Пастор же Арам Товмасян так и клокотал от ненависти к Тер-Айказуну и к Габриэлу Багратяну, и более чем к обоим – к самому себе. Не отвечая на тревожные расспросы отца, он коротко простился с ним. Страшные дни Исхода из Зейтуна всколыхнули сейчас его разгневанную душу. Ведь и тогда он позорно преступил завет, данный ему как пастырю, – уже на третий день бросил паству, вверенных ему сирот. И разве не забвением долга было, когда он брата своего по служению Христу, Арутюна Нохудяна, истинного подвижника, который не дрогнул перед смертью, отпустил одного, старого и больного? С горечью признал Арам Товмасян, что всегда один и тот же соблазн заманивает человека в ловушку. А как гадко, как позорно и нелепо, самонадеянно вел он себя на сегодняшнем испытании! И провалился!
Некоторое время Арам Товмасян бесцельно бродил по Дамладжку, но затем спустился по крутой тропе к берегу, чтобы вновь посвятить себя неразрешенным проблемам ловли рыбы. Сокрушаться он не сокрушался, однако с испугом установил, что час от часу в нем растет упрямство. Лучше уж не дожидаться общего схода, не ставить на голосование никаких предложений, а просто-напросто с Овсанной и ребенком скорей уйти. Геворка-плясуна можно взять с собой как слугу. Отца, правда, придется оставить, он не согласится на побег. Пловцы ведь преспокойно прошли мимо Арзуса до самой Александретты. Почему же его маленькой семье за три ночных перехода вдоль берега не добраться до Александретты? Не прогонит же консул Гофман, протестант – протестантского пастора? Приютил же он пловцов! С саном, правда, после таких позорных провалов придется расстаться. Товмасян нащупал в кармане бумажник – пятьдесят фунтов! Большие деньги!

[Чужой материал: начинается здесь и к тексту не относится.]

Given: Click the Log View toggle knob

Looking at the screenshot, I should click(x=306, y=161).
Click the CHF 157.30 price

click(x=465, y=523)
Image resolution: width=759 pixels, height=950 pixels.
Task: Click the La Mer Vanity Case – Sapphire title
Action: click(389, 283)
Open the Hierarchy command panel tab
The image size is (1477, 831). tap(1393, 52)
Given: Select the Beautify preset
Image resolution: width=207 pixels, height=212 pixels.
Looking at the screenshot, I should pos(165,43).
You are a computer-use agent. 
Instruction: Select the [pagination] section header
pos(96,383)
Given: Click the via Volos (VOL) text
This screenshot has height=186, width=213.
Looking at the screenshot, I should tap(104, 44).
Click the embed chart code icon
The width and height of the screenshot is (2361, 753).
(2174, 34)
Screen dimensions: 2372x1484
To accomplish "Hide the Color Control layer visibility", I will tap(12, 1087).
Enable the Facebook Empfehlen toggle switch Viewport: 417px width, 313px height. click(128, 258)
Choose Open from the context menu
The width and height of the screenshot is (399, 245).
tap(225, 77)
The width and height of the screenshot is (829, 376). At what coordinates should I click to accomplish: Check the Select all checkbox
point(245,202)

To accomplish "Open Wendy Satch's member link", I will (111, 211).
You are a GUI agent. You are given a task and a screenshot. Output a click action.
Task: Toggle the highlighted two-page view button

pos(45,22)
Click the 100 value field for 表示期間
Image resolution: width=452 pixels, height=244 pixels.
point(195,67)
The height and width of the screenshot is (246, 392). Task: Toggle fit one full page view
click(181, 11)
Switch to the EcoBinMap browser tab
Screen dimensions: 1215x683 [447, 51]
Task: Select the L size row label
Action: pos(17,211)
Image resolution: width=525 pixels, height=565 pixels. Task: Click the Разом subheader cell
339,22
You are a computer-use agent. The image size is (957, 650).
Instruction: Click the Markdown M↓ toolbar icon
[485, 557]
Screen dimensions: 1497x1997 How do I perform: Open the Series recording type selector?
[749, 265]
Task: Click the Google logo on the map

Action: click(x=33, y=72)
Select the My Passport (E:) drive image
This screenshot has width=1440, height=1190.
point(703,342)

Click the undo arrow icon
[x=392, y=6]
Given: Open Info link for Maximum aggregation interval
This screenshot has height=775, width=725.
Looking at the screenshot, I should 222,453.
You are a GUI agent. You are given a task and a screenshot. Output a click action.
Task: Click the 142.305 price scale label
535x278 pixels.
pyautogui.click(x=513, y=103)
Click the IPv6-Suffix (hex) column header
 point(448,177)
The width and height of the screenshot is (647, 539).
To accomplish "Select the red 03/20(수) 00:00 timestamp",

Он сидел, уставившись на прибой у своих ног, лицо его отражало душевную борьбу. А Искуи?
Впрочем, планам ни Габриэла, ни Арама не суждено было осуществиться. До голосования дело тоже не дошло. Плотина ведь рушится задолго до того, как поток достигнет ее гребня, и обычно в самом неожиданном месте.
Неподалеку от Южного бастиона, на морском склоне Дамладжка, раскинулась широкая, поросшая высохшей травой поляна. На ней-то и расположились Саркис Киликян и многоумный комиссар этого сектора обороны Грант Восканян. В нескольких шагах от них Длинноволосый с двумя другими дезертирами с сомнительным прошлым затеяли игру в ракушки, сопровождая каждый ход партии весьма благозвучными восклицаниями на всех диалектах Сирии. Учитель своим красноречием старался расположить к себе Киликяна и говорил нарочито громко, чтобы и разгулявшиеся игроки услыхали кое-что из его сверхсмелых реляций. Однако на все заигрывания Коротышки Киликян отвечал упорным молчанием, развалившись на голой земле и посасывая холодный чубук Грикора.
– Ты же образованный человек, в университетах науки изучал, Киликян, – распинался курчавый вития, – один только ты и можешь меня понять. Понимаешь, почему я всегда молчал? Да потому, что я дорожил своими идеями. С аптекарем даже ими не делился, а он воспринял многие мои взгляды и суждения. Ты хорошо знаешь, жизнь, Киликян, она с тобой круто обошлась, как мало с кем. Да и мне досталось, хотя, может быть, ты и думаешь: Грант Восканян весь свой век проторчал в грязной деревеньке, учителишка он, да и только! Но ты не знаешь Гранта Восканяна! У него ведь есть идея! И хочешь знать, какая? Пора кончать, понимаешь, кончать надо! Нет другого пути!
Саркис Киликян, опершись на локоть, приподнялся и размял пальцами остатки подаренного табака. Остальные дезертиры мешали чистый желтый табак с сухими листьями, а Киликян курил его, не смешивая, хотя и знал, что из-за этого запас его кончится в два раза быстрей. Сейчас Киликян молчал, и в этом, пожалуй, намного превзошел бывалого молчуна Гранта Восканяна. Но у учителя молчание Киличяна вызвало хвастливое словоизвержение, в котором то и дело попадались искаженные и опошленные обрывки Грикоровских мыслей.